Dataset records
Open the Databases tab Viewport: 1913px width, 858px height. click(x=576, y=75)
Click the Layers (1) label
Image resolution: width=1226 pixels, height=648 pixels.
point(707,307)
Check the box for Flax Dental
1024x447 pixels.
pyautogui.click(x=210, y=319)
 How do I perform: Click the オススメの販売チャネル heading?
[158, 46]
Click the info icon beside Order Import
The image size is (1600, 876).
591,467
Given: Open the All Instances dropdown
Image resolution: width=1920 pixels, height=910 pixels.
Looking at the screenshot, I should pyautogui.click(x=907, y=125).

▶ [TASK]
Return all of the entries above unchanged, line for line.

▶ [ANSWER TO THIS PROBLEM]
Open the Databases tab Viewport: 1913px width, 858px height. click(x=576, y=75)
Click the Layers (1) label
Image resolution: width=1226 pixels, height=648 pixels.
point(707,307)
Check the box for Flax Dental
1024x447 pixels.
pyautogui.click(x=210, y=319)
 How do I perform: Click the オススメの販売チャネル heading?
[158, 46]
Click the info icon beside Order Import
The image size is (1600, 876).
591,467
Given: Open the All Instances dropdown
Image resolution: width=1920 pixels, height=910 pixels.
Looking at the screenshot, I should pyautogui.click(x=907, y=125).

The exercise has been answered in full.